**Records shown**
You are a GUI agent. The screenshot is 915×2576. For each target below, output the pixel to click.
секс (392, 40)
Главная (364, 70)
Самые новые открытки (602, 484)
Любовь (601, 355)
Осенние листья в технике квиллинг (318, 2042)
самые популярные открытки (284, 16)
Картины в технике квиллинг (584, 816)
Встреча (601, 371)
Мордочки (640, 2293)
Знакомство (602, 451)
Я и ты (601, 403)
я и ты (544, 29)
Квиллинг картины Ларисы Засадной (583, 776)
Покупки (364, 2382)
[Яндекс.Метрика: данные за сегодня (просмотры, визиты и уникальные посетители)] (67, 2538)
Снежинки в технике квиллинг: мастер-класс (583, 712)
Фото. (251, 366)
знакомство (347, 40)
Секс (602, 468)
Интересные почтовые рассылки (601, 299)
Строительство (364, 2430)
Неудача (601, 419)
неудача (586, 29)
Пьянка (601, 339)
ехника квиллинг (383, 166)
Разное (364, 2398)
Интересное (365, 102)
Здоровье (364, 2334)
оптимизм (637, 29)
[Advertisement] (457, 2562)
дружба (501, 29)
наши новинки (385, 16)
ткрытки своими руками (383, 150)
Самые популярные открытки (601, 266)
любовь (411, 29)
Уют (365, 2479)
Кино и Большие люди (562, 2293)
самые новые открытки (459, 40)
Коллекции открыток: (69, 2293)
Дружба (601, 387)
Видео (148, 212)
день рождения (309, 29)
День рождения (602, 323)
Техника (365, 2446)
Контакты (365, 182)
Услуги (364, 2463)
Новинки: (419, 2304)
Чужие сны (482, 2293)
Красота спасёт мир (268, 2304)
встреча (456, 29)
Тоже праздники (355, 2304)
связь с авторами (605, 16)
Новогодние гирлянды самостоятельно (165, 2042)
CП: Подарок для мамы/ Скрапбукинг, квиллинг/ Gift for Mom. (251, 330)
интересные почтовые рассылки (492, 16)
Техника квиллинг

**Activity**
Each line of the data must be set down again as it is.

**Result for this task**
You are a GUI agent. The screenshot is 915×2576. For each target below, output the pixel to click.
секс (392, 40)
Главная (364, 70)
Самые новые открытки (602, 484)
Любовь (601, 355)
Осенние листья в технике квиллинг (318, 2042)
самые популярные открытки (284, 16)
Картины в технике квиллинг (584, 816)
Встреча (601, 371)
Мордочки (640, 2293)
Знакомство (602, 451)
Я и ты (601, 403)
я и ты (544, 29)
Квиллинг картины Ларисы Засадной (583, 776)
Покупки (364, 2382)
[Яндекс.Метрика: данные за сегодня (просмотры, визиты и уникальные посетители)] (67, 2538)
Снежинки в технике квиллинг: мастер-класс (583, 712)
Фото. (251, 366)
знакомство (347, 40)
Секс (602, 468)
Интересные почтовые рассылки (601, 299)
Строительство (364, 2430)
Неудача (601, 419)
неудача (586, 29)
Пьянка (601, 339)
ехника квиллинг (383, 166)
Разное (364, 2398)
Интересное (365, 102)
Здоровье (364, 2334)
оптимизм (637, 29)
[Advertisement] (457, 2562)
дружба (501, 29)
наши новинки (385, 16)
ткрытки своими руками (383, 150)
Самые популярные открытки (601, 266)
любовь (411, 29)
Уют (365, 2479)
Кино и Большие люди (562, 2293)
самые новые открытки (459, 40)
Коллекции открыток: (69, 2293)
Дружба (601, 387)
Видео (148, 212)
день рождения (309, 29)
День рождения (602, 323)
Техника (365, 2446)
Контакты (365, 182)
Услуги (364, 2463)
Новинки: (419, 2304)
Чужие сны (482, 2293)
Красота спасёт мир (268, 2304)
встреча (456, 29)
Тоже праздники (355, 2304)
связь с авторами (605, 16)
Новогодние гирлянды самостоятельно (165, 2042)
CП: Подарок для мамы/ Скрапбукинг, квиллинг/ Gift for Mom. (251, 330)
интересные почтовые рассылки (492, 16)
Техника квиллинг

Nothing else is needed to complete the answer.